The summer peach crop is ripe for the picking, thanks to an early spring that has some of the fruits ready a week or two earlier than typical — on the heels of an early strawberry crop.
“The quality is real good right now,” said Black’s Peaches owner Arthur Black, who has been growing peaches for about 40 years on his 500-acre family farm on S.C. 5 west of York.
Black — whose family has been in the peach business since 1923 — said he began picking the first peaches in mid-May. But farmers say mid to late June marks the beginning of prime peach season, when the more sought-after freestone varieties are ready to eat.
Freestone peaches, those that separate easily from the peach pit, are available from late June or early July into September. Cling peaches, so named because the fruit clings to the pit, are the first to ripen, while semi-cling peaches, which separate easily from the pit when the fruit is soft, come in second.
Black and several other peach farmers said this year’s crop has been ripening as much as a few days to a couple of weeks earlier than is normal, depending on the variety.
“This year, everything is ripening up so fast, you don’t know how long it’s going to last,” said Patricia Bryant at Bryant Peaches and Produce on Limestone Road near York.
Ben Smith, owner of The Peach Tree on Filbert Highway north of York, said his 44-acre crop of 21 varieties is running about two weeks early. White and yellow peaches are expected to be available this week, he said.

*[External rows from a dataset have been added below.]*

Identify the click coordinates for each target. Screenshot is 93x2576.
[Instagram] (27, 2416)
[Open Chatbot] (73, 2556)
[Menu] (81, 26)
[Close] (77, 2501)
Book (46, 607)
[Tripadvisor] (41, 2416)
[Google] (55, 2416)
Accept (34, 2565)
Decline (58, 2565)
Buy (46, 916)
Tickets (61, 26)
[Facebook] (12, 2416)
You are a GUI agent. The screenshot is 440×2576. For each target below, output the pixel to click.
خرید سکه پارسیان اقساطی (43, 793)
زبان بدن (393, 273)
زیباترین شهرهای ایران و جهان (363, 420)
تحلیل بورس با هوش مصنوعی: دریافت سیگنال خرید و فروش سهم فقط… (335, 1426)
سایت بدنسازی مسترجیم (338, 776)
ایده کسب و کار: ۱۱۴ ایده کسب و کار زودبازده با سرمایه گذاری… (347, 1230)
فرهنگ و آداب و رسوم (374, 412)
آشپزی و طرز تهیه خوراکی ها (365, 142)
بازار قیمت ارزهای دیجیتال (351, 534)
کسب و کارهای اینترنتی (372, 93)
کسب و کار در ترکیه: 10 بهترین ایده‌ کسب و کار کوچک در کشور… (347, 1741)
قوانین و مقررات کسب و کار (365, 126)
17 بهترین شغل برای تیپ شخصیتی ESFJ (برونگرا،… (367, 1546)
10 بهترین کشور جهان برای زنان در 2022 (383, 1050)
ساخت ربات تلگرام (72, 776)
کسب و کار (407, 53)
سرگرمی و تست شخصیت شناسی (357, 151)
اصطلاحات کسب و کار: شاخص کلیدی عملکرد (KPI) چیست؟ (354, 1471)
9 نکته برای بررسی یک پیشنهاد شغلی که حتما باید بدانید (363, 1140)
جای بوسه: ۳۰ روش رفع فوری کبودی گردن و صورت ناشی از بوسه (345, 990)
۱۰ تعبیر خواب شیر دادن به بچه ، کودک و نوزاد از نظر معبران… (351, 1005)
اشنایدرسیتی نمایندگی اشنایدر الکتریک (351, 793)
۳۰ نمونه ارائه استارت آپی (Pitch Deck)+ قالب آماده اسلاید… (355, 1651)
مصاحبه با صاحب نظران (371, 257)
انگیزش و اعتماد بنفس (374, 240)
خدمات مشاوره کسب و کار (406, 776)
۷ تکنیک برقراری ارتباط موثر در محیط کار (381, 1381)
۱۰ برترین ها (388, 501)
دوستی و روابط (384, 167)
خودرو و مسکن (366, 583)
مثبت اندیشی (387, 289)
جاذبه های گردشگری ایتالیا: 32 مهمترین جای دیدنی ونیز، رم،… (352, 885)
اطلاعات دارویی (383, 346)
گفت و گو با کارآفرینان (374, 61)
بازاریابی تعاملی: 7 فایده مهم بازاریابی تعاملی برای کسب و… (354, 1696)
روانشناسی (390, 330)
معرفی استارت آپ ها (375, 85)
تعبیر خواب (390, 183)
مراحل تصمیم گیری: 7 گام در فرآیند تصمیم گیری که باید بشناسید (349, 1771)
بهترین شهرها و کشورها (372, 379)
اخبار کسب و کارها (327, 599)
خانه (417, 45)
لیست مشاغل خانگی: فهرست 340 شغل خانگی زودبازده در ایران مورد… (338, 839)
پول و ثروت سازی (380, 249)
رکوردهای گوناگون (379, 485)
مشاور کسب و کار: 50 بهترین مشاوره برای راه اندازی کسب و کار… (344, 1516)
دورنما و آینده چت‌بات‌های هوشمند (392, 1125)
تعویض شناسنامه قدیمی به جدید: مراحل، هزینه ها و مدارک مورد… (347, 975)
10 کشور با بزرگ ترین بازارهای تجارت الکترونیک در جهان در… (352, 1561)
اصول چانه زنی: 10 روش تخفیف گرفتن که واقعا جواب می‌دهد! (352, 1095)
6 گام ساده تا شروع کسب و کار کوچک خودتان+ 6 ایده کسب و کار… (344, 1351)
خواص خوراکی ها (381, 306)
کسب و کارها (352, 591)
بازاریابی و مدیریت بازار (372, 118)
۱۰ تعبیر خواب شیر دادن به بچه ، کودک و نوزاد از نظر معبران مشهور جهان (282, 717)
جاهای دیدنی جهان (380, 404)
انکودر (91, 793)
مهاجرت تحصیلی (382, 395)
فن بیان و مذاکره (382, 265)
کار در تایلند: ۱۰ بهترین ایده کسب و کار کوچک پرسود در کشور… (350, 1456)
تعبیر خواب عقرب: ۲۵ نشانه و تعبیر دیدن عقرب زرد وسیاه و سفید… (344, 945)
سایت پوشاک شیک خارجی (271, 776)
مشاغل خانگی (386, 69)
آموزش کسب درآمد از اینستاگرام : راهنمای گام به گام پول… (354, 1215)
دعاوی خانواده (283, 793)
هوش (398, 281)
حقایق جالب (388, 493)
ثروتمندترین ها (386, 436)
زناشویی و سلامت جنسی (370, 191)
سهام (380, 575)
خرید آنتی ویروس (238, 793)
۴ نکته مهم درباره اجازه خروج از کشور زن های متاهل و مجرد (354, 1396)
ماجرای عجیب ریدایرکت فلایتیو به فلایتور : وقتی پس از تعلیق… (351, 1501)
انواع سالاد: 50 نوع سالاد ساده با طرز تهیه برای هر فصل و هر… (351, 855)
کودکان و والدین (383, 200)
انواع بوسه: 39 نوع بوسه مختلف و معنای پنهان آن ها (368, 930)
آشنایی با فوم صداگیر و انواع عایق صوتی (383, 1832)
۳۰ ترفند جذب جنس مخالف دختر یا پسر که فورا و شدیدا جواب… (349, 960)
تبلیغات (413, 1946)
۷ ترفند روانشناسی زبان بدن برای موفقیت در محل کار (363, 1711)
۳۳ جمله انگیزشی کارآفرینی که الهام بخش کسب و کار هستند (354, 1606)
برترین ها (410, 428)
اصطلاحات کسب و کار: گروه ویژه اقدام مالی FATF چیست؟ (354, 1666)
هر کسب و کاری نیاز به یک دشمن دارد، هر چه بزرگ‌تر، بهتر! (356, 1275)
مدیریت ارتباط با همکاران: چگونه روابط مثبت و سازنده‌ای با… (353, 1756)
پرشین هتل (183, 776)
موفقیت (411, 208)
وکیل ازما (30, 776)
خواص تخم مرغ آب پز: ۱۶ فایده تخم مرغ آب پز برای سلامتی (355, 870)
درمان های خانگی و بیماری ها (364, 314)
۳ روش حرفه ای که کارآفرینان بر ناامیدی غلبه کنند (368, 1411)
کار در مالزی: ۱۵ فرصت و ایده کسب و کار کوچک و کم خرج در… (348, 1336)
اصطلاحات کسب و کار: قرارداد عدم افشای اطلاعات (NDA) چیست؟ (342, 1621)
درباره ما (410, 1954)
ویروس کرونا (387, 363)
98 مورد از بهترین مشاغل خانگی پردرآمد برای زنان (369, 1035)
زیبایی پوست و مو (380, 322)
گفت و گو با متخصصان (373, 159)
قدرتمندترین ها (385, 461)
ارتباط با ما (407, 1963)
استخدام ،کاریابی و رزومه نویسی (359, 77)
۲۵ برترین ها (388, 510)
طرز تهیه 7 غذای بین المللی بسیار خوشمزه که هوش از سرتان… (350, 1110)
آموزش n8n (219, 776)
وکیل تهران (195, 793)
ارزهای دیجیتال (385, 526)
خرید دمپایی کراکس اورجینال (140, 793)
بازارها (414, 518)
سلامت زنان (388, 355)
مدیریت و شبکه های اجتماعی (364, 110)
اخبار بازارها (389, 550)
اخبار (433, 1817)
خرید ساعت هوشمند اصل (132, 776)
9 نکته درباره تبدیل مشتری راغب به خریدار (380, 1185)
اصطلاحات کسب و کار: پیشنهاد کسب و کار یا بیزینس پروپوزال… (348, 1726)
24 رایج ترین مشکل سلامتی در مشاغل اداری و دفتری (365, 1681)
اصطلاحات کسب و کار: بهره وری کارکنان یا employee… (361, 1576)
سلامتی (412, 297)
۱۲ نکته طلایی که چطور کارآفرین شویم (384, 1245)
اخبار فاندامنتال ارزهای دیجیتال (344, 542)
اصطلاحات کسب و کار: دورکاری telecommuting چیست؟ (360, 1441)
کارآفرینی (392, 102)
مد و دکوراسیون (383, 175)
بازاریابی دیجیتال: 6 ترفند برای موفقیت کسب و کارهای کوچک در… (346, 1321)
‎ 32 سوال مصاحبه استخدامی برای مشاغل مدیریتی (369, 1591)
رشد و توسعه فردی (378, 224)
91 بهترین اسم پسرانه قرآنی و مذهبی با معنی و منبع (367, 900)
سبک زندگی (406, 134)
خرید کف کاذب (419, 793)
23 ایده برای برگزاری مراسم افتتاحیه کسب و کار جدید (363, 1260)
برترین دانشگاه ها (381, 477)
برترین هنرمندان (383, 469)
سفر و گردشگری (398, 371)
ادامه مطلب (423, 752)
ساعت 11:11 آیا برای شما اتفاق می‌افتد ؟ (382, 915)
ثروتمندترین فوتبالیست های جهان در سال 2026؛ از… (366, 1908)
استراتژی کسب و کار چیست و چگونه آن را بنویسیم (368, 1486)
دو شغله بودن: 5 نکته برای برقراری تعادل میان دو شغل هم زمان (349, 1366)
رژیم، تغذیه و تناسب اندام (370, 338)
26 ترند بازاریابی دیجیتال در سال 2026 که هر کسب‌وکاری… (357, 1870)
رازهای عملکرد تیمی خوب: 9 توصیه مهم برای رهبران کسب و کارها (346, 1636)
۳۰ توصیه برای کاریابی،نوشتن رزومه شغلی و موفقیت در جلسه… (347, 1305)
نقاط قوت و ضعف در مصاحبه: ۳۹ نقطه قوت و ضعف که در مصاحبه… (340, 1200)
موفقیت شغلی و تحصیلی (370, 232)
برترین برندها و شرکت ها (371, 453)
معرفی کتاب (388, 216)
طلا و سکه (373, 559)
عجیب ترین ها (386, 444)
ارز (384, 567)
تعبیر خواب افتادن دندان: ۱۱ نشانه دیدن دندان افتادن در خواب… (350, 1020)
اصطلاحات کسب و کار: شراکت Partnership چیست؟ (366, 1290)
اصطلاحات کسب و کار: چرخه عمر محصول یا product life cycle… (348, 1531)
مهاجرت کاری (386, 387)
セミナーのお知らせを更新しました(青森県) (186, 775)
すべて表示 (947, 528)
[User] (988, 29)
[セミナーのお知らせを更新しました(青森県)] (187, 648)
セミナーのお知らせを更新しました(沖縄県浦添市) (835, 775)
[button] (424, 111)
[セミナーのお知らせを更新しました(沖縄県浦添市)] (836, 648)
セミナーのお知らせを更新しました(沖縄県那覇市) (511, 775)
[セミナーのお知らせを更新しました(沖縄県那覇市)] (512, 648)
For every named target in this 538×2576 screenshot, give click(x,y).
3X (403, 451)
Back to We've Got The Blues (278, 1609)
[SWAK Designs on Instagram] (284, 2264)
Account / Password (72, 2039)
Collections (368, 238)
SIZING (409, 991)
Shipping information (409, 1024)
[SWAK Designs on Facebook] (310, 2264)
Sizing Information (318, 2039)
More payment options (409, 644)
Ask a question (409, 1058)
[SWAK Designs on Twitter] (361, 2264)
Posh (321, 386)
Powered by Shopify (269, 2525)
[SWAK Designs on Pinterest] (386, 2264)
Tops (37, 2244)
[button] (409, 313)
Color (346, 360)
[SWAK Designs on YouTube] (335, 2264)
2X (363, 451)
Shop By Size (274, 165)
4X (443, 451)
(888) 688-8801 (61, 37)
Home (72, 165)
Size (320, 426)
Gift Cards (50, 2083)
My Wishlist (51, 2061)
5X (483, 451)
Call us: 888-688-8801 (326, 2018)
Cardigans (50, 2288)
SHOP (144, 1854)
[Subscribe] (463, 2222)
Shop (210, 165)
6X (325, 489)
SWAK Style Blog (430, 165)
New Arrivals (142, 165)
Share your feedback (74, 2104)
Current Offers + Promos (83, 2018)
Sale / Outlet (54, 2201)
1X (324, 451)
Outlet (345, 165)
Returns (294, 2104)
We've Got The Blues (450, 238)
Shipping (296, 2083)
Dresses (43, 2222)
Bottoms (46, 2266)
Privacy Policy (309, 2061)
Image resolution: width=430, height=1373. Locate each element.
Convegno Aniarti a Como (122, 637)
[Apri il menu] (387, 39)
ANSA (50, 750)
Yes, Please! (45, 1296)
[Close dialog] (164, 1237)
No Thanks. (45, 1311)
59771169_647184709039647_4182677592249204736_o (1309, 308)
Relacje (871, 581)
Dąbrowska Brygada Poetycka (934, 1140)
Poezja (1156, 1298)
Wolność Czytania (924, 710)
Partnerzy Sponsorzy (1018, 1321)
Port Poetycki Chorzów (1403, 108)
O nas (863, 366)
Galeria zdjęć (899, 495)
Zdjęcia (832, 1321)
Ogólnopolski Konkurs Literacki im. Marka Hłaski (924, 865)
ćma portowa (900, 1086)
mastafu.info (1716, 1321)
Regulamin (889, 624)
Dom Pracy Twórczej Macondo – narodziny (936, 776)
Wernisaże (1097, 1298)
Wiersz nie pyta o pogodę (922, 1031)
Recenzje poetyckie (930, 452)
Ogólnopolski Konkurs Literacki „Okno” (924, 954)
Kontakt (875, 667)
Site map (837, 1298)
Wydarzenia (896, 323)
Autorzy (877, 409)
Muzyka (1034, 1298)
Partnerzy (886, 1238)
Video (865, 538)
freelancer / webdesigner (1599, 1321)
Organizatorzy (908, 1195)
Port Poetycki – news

“The crop is real clean,” said Smith, who has been peach farming since 1958, following the tradition of his father, who started the farm in 1928. “We’ve had enough rain and not too much. The peaches are real sweet.”
Peach farming is always a gamble of a business. Peach farmers say their crop needs some cold weather, some hot weather and some rain, but not so much that the fruits become watery.
Even then, all can be lost in a late spring freeze that kills the delicate peach blooms. And local peach farmers say they did lose some peaches in an April freeze, although not enough to cause a shortage.
“We came close to losing the whole crop in April,” said Black, who said he grows about 60 acres of peaches. “We lost four or five acres, about 10 percent.”
The peach crop attracts visitors from across the Carolinas, and even from other parts of the Southeast, to pluck the fruits from Western York County’s family-owned farms each summer. And they leave with a bounty: tomatoes, squash, okra, cucumbers, melons and many other locally grown fruits and vegetables.
But author Dori Sanders, who still works her family’s 10-acre Filbert peach farm with her brother Orestus Sanders, said locally grown produce doesn’t sell like it once did because lifestyles have changed.
“People don’t can anymore,” she said. “And because of dietary concerns, people don’t do jams and jellies and preserves like they used to. And because families are so fragmented, they don’t do pies like they used to. It’s a new day.”
Jimmy Bryant, owner of Bryant’s Peaches, which grows about 18 varieties of peaches on 18 acres, said peach farming has changed, too. The cost of labor, fuel and fertilizer means farmers must charge more for their produce.
“A lot of peach farmers have gone out of business,” he said.
Still, he noted, the family-owned farms in Western York County continue on. His father, Meek Bryant, who died in 2005, started growing peaches in 1960, and Bryant carries on the tradition.
“All our people just keep coming back,” said Bryant. “They know what time of year to come.”